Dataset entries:
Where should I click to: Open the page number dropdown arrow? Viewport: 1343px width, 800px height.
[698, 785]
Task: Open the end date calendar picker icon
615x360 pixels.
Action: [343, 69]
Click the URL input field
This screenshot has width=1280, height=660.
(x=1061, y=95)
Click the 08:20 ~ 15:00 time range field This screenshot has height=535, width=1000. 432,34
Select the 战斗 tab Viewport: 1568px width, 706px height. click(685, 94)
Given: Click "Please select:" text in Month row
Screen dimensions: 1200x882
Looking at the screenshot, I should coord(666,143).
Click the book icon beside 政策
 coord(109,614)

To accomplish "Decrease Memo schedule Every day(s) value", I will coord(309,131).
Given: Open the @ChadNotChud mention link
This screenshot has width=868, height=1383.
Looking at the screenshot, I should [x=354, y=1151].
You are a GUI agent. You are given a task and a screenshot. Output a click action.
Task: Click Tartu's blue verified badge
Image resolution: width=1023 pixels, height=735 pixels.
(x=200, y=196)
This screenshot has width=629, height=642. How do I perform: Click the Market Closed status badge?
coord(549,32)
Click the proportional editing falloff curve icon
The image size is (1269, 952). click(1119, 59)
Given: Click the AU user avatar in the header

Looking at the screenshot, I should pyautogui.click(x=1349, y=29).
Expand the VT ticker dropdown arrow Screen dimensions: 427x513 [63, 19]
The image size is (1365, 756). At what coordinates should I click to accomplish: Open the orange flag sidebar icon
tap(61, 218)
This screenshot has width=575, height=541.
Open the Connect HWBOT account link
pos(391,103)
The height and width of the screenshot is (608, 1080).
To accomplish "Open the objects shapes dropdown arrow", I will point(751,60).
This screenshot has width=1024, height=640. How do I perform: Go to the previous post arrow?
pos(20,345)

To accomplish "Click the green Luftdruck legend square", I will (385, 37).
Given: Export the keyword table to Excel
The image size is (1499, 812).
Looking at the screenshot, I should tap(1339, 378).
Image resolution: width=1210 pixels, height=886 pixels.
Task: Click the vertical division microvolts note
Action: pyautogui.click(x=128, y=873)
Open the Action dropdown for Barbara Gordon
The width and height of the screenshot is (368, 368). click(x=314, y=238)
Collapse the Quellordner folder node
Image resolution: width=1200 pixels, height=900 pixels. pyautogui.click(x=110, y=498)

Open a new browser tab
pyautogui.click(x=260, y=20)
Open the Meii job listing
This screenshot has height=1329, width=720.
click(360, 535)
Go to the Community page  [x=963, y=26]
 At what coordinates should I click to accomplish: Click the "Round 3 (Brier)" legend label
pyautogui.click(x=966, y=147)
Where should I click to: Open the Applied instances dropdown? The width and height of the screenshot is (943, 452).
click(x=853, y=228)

§ **REQUIREMENT**:
Every line above should be written out again, unchanged.

§ **SOLUTION TO THIS TASK**:
Where should I click to: Open the page number dropdown arrow? Viewport: 1343px width, 800px height.
[698, 785]
Task: Open the end date calendar picker icon
615x360 pixels.
Action: [343, 69]
Click the URL input field
This screenshot has width=1280, height=660.
(x=1061, y=95)
Click the 08:20 ~ 15:00 time range field This screenshot has height=535, width=1000. 432,34
Select the 战斗 tab Viewport: 1568px width, 706px height. click(685, 94)
Given: Click "Please select:" text in Month row
Screen dimensions: 1200x882
Looking at the screenshot, I should coord(666,143).
Click the book icon beside 政策
 coord(109,614)

To accomplish "Decrease Memo schedule Every day(s) value", I will coord(309,131).
Given: Open the @ChadNotChud mention link
This screenshot has width=868, height=1383.
Looking at the screenshot, I should [x=354, y=1151].
You are a GUI agent. You are given a task and a screenshot. Output a click action.
Task: Click Tartu's blue verified badge
Image resolution: width=1023 pixels, height=735 pixels.
(x=200, y=196)
This screenshot has width=629, height=642. How do I perform: Click the Market Closed status badge?
coord(549,32)
Click the proportional editing falloff curve icon
The image size is (1269, 952). click(1119, 59)
Given: Click the AU user avatar in the header

Looking at the screenshot, I should pyautogui.click(x=1349, y=29).
Expand the VT ticker dropdown arrow Screen dimensions: 427x513 [63, 19]
The image size is (1365, 756). At what coordinates should I click to accomplish: Open the orange flag sidebar icon
tap(61, 218)
This screenshot has width=575, height=541.
Open the Connect HWBOT account link
pos(391,103)
The height and width of the screenshot is (608, 1080).
To accomplish "Open the objects shapes dropdown arrow", I will point(751,60).
This screenshot has width=1024, height=640. How do I perform: Go to the previous post arrow?
pos(20,345)

To accomplish "Click the green Luftdruck legend square", I will (385, 37).
Given: Export the keyword table to Excel
The image size is (1499, 812).
Looking at the screenshot, I should tap(1339, 378).
Image resolution: width=1210 pixels, height=886 pixels.
Task: Click the vertical division microvolts note
Action: pyautogui.click(x=128, y=873)
Open the Action dropdown for Barbara Gordon
The width and height of the screenshot is (368, 368). click(x=314, y=238)
Collapse the Quellordner folder node
Image resolution: width=1200 pixels, height=900 pixels. pyautogui.click(x=110, y=498)

Open a new browser tab
pyautogui.click(x=260, y=20)
Open the Meii job listing
This screenshot has height=1329, width=720.
click(360, 535)
Go to the Community page  [x=963, y=26]
 At what coordinates should I click to accomplish: Click the "Round 3 (Brier)" legend label
pyautogui.click(x=966, y=147)
Where should I click to: Open the Applied instances dropdown? The width and height of the screenshot is (943, 452).
click(x=853, y=228)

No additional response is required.